Injuries Not Covered Under Workers’ Compensation
Workers’ compensation exists to help individual who get injured or fall ill on the job. Therefore, only someone hurt or sickened at work or while engaged in activities directly related to fulfilling the duties of their job can claim workers’ comp benefits. The health problem must be significantly disabling, meaning the person has to stop working or accept a lower-paying position for several months. Also, the problem can affect any part of the person’s body or physical functioning. Losing a finger, going deaf or blind, having a heart attack, and developing a permanent lung disease are all examples of injuries and illnesses eligible for workers’ comp.
Distinguishing what counts as a work-related activity sometimes requires going to court. Clarifying the issue somewhat, general rules that have developed over time that indicate that driving a company vehicle during business hours qualifies, but taking your own car to the office in the morning before the start of the business day does not. Similarly, falling while putting on a safety suit in the factory locker room could be what lawyers call compensable, but tripping while dressing for work at home would not be. Parking lot injuries are whole separate category of worker’s comp case law.
Questions about whether an offsite or near-site incident could make you eligible for applying to receive payments from the Ohio workers’ compensation program are best referred to a Cleveland workers’ comp attorney before going through the lengthy process of applying for benefits.
The state-run program to cover injured and ill workers’ medical bills and temporary disability expenses does have a list of circumstances that automatically disqualify applications. It looks like this:
- Self-inflicted injuries
- Injuries suffered with under the influence of alcohol or drugs
- Injuries suffered while engaging in clearly illegal activities, including trespassing or violating environmental laws
- Injuries suffered while fighting with co-workers
- Injuries suffered while purposely ignoring safety rules, which includes engaging in horseplay
- Worsening of a preexisting disease even when workplace exposures cause flare-ups that make doing one’s job impossible
- Strictly mental difficulties such as stress
This list of workers’ compensation exclusions leave space for interpretation, especially since employers may attempt to convince the program administrators who investigate workers’ comp applications that a hurt or sick worker caused their own health problems. A skilled and caring workers’ comp lawyer in Cleveland, Cleveland, Ohio, can help a client gather and present evidence to counter such claims.

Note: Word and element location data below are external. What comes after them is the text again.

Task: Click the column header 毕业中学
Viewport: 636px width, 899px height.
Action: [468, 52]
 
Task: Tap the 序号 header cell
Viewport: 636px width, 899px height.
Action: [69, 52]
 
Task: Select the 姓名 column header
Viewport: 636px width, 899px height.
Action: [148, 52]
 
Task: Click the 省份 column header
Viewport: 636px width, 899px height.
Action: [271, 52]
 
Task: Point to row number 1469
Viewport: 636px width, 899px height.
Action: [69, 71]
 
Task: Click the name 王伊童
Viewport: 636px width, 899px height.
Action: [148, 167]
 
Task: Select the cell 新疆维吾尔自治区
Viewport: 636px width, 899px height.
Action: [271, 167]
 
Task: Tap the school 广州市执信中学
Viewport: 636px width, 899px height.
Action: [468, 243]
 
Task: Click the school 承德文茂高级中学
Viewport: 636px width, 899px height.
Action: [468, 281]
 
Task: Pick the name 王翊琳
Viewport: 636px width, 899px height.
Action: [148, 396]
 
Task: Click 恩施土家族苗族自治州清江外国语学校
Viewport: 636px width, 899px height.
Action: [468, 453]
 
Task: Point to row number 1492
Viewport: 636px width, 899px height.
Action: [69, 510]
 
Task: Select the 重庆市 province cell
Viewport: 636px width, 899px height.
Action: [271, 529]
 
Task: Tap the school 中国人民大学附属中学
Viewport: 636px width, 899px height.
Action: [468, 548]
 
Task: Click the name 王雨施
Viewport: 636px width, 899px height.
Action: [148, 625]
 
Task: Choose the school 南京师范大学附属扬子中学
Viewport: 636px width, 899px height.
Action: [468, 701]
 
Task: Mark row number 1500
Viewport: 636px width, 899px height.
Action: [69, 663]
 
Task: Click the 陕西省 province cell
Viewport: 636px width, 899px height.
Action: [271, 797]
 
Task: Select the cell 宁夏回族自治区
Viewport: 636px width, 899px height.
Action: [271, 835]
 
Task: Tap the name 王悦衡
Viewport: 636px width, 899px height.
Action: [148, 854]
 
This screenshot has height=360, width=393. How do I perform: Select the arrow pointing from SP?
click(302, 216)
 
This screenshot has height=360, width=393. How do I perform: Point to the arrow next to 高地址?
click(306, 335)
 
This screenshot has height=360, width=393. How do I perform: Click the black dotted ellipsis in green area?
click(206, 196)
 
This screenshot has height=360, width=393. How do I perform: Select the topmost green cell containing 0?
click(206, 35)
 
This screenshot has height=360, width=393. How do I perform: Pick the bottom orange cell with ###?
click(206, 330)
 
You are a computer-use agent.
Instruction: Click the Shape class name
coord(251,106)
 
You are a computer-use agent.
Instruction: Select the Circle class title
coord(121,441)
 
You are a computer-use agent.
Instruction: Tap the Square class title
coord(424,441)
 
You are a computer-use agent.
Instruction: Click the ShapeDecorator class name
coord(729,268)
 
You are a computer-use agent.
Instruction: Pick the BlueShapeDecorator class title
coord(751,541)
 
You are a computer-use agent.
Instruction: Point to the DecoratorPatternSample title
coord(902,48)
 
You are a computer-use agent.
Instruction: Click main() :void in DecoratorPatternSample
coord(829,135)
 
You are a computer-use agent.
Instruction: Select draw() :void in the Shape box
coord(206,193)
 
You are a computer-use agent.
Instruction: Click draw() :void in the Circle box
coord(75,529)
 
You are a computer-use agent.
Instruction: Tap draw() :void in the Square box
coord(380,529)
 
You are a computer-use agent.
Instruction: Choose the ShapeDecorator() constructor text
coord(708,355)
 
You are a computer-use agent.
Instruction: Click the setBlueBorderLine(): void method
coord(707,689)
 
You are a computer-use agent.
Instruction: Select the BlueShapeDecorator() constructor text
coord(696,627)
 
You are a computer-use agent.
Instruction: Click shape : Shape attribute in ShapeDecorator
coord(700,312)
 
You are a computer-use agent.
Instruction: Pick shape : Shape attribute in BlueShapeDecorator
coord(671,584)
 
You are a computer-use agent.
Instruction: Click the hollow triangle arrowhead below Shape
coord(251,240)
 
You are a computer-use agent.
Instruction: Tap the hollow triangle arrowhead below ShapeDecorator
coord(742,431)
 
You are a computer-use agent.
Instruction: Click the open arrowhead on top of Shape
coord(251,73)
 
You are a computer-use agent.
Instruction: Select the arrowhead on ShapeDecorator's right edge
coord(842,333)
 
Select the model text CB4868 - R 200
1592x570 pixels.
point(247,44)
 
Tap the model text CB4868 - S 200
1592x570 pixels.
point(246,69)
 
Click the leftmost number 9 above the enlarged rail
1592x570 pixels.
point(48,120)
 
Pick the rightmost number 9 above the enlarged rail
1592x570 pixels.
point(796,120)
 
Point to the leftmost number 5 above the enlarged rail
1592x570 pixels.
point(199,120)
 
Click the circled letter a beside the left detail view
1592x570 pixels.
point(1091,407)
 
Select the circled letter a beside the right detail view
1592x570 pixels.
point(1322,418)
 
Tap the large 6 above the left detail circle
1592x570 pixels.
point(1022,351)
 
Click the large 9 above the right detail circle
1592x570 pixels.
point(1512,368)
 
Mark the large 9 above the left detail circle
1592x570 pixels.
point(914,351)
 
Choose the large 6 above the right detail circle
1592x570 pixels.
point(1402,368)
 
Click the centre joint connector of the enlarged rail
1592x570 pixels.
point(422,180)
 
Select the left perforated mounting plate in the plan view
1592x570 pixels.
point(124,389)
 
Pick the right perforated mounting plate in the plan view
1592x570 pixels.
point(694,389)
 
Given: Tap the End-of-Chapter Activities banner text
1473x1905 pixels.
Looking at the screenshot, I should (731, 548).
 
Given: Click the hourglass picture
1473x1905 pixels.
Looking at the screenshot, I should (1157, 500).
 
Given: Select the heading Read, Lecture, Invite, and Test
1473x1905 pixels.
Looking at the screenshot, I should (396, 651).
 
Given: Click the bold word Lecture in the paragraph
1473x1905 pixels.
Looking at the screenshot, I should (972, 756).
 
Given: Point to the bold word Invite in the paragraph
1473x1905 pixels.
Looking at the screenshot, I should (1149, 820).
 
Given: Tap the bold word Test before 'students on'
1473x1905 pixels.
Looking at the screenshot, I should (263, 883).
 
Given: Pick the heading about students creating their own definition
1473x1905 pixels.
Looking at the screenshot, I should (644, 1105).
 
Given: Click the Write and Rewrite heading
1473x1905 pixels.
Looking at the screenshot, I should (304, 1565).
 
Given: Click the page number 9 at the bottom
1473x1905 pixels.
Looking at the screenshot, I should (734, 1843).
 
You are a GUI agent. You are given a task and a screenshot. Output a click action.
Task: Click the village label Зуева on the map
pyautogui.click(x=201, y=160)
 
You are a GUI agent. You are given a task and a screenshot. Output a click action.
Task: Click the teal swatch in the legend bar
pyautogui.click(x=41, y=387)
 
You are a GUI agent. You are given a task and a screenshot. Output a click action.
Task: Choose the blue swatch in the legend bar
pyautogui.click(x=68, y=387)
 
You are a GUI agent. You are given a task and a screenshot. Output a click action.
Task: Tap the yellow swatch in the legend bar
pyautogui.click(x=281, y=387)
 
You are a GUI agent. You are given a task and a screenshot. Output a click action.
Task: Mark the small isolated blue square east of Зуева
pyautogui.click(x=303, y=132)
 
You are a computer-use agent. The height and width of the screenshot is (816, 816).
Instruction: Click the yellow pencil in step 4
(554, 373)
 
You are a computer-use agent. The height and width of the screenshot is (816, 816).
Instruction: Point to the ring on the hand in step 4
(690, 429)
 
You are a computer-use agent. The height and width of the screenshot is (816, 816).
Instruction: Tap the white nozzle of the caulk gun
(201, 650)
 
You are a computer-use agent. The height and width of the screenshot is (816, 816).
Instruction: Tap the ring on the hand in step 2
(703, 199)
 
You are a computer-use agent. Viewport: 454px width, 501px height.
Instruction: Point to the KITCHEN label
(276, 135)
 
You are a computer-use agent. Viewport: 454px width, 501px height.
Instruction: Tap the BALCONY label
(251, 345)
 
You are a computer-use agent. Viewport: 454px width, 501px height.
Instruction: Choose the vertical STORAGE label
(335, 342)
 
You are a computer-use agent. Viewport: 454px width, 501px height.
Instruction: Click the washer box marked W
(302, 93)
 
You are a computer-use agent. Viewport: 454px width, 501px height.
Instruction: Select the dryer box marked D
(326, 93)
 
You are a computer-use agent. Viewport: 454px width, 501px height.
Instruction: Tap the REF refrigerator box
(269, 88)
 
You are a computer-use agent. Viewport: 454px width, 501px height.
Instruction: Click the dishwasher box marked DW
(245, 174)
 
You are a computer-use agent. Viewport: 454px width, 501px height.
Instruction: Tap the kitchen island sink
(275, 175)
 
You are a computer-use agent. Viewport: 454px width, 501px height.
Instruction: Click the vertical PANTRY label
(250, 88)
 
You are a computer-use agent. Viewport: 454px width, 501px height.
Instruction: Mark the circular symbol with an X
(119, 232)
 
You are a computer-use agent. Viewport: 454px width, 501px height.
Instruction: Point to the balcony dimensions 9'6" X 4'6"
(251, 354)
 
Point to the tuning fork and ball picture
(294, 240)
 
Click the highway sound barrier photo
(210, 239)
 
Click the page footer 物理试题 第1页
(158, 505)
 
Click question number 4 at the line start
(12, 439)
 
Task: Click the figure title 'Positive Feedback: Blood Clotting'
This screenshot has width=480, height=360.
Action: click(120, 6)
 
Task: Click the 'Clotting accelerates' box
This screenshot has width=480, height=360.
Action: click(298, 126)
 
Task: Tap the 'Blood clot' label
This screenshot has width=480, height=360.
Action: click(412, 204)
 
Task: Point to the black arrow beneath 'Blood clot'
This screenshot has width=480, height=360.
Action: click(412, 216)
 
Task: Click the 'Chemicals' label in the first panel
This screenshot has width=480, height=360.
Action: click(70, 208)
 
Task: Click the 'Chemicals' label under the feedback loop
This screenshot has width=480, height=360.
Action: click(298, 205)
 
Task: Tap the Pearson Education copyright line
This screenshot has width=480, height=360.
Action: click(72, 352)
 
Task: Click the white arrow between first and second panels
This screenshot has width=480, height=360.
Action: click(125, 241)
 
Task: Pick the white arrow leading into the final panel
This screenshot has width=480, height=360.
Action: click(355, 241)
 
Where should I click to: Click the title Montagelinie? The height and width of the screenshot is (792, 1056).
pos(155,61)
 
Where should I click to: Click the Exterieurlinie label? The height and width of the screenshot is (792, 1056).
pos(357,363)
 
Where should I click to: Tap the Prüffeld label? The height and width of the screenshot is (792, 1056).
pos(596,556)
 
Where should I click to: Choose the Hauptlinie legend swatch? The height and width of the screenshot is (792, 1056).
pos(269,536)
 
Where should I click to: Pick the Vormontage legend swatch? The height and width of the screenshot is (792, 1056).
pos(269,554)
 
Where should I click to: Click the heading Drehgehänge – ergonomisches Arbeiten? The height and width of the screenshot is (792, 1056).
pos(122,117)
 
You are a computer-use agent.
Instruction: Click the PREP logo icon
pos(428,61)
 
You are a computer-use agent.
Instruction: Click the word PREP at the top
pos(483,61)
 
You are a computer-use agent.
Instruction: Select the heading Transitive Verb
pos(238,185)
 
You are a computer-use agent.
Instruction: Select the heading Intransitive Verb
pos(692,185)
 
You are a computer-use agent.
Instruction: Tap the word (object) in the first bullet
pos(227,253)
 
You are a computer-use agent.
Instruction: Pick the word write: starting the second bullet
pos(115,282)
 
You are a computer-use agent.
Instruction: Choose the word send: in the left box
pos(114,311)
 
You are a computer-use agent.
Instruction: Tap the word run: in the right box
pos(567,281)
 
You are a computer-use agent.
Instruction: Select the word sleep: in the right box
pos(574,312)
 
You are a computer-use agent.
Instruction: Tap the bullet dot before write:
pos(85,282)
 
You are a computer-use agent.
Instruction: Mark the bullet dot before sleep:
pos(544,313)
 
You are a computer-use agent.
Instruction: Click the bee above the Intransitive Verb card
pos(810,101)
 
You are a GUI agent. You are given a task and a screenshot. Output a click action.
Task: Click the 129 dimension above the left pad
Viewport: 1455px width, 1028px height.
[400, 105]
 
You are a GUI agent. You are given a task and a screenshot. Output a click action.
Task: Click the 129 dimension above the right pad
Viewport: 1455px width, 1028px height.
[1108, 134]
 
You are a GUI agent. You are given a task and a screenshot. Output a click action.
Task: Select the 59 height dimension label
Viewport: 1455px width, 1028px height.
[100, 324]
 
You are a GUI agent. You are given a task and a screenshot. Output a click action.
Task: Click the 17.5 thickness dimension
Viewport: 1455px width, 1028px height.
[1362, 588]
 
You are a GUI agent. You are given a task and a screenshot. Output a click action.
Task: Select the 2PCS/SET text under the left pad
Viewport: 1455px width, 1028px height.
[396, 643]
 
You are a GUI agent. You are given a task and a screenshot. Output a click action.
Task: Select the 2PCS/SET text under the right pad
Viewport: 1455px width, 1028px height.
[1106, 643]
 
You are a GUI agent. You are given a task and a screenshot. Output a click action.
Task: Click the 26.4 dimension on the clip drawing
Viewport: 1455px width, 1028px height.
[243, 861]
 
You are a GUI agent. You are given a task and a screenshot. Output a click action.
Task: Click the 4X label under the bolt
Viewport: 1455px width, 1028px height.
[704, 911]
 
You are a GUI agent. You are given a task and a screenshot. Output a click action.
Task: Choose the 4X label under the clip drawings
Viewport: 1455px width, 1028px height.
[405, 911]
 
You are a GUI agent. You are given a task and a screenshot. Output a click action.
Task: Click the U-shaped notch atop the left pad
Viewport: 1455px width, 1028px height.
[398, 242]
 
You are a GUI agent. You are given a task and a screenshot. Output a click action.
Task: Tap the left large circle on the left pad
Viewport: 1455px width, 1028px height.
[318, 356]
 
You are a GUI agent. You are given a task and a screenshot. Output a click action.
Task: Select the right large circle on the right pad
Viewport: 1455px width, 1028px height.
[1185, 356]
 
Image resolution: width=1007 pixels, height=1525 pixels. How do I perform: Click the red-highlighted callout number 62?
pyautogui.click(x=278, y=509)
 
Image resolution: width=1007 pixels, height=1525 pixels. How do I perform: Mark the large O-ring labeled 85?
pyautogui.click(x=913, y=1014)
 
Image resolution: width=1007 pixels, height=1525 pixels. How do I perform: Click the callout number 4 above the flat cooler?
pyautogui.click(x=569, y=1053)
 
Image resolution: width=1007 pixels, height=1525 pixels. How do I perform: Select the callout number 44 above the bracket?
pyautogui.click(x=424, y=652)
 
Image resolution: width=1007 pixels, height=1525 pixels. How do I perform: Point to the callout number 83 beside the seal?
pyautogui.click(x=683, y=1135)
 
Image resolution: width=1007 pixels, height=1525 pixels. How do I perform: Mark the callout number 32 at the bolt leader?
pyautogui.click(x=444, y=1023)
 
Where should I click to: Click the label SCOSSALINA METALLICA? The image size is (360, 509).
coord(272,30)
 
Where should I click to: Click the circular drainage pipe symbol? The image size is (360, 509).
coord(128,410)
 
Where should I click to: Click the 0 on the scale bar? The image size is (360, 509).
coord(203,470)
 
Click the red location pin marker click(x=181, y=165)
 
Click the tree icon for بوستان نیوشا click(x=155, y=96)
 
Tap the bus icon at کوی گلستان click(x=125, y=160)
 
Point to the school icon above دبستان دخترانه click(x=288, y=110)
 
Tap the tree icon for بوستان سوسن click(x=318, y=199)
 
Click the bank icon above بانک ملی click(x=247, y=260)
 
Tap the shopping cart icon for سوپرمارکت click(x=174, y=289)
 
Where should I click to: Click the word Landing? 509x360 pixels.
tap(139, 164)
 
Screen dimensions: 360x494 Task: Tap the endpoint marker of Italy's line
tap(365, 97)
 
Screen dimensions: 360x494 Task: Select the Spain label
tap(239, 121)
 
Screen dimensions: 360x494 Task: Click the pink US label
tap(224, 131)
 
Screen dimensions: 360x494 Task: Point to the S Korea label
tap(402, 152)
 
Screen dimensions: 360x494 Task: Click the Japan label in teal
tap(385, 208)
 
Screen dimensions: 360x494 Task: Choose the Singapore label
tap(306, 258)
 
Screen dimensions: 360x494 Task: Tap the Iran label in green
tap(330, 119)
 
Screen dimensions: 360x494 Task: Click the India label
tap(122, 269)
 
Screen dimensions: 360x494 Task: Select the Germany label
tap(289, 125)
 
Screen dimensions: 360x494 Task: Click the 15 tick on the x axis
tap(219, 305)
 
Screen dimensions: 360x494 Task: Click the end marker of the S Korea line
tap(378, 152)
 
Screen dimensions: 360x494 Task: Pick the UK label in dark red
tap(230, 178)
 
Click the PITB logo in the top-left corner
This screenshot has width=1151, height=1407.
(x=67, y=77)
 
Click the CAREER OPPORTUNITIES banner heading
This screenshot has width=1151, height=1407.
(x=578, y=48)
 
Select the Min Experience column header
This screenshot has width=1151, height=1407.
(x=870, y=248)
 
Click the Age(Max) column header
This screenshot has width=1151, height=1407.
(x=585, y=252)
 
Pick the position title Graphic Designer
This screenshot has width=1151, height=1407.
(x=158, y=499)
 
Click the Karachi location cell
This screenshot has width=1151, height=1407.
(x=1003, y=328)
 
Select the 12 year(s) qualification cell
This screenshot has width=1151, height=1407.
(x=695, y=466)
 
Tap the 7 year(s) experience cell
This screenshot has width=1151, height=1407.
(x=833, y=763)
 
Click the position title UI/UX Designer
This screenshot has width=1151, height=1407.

Options Exist When Workers’ Comp Doesn’t
Speaking with an Agee Clymer Mitchell and Portman personal injury attorney could help you explore options other than workers’ compensation. While filing and succeeding with civil lawsuits against one’s employer has become increasingly difficult in Ohio, evidence of reckless indifference to employees’ health and safety remains actionable. Another possibility could be pursuing a defective or dangerous product claim against the manufacturer of a tool or device that inflicted an injury. That tactic can succeed when a machine malfunctions, a hand tool breaks, or a walkway railing or ladder collapses.